Mais si, pour le Dr Aghajari, "la tragédie d'août 1988 n’est pas une affaire ancienne et qu’elle est toujours d’actualité" pour mes geôliers, les victimes restent des "traîtres à la Nation, des séditieux qui ont tenté de se révolter en prison, de briser les portes de la prison pour rejoindre ceux qui avaient trahi leur peuple en attaquant leur pays avec le soutien de Saddam Hussein".
Ma démarche de cinéaste :
Je ne suis pas une militante, mais une cinéaste indépendante qui n'accuse personne. Tout ce que j'ai fait, c’est d’utiliser une caméra pour tenter de briser la loi du silence qui étouffe la Nation iranienne. Je voulais que les familles des victimes et les responsables de ces crimes puissent finalement entamer un dialogue. En prenant Lanat Abad comme point de départ du récit, je voulais toucher à une thématique universelle, à savoir pourquoi des idéologies ont un tel impact sur les êtres humains.

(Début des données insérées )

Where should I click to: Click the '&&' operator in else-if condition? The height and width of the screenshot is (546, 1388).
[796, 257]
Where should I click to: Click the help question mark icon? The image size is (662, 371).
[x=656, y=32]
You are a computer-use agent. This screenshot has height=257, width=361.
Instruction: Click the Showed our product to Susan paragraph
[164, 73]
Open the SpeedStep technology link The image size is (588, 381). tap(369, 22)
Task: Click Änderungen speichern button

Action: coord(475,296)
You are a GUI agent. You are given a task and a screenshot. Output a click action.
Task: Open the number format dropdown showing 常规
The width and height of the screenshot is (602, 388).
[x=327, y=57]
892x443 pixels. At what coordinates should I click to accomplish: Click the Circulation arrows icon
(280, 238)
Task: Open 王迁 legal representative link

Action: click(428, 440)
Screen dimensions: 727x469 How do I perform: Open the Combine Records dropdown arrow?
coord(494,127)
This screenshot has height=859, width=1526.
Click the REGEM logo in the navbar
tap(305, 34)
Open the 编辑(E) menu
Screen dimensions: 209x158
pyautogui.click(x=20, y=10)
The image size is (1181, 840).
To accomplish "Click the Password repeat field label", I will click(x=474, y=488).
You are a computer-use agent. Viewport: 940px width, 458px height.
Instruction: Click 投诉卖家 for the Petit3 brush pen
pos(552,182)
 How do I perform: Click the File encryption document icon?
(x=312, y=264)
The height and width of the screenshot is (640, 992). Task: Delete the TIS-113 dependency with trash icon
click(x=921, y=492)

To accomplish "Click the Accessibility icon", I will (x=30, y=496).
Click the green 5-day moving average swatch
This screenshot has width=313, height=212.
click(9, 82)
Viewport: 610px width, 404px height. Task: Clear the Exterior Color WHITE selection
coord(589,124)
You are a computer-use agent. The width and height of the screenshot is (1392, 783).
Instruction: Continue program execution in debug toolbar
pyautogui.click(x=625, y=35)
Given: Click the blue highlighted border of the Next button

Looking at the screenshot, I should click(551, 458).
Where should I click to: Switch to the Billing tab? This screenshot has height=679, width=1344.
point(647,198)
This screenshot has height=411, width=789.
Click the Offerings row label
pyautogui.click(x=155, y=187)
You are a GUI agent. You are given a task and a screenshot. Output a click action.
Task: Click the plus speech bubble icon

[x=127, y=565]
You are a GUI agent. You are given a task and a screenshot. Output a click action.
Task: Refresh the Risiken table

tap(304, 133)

Je crois que le cinéma a le droit de se demander pourquoi des hommes pensent qu’en supprimant une partie de la jeunesse d’une Nation, ils peuvent sauver celle-ci et sauver le monde. Je pense aussi que le cinéma a un devoir, celui de se demander quel type d’idéologie pousse des hommes –affectueux dans l’intimité de leur vie familiale et croyants dans un Dieu clément et miséricordieux – à supprimer des êtres humains sans défense?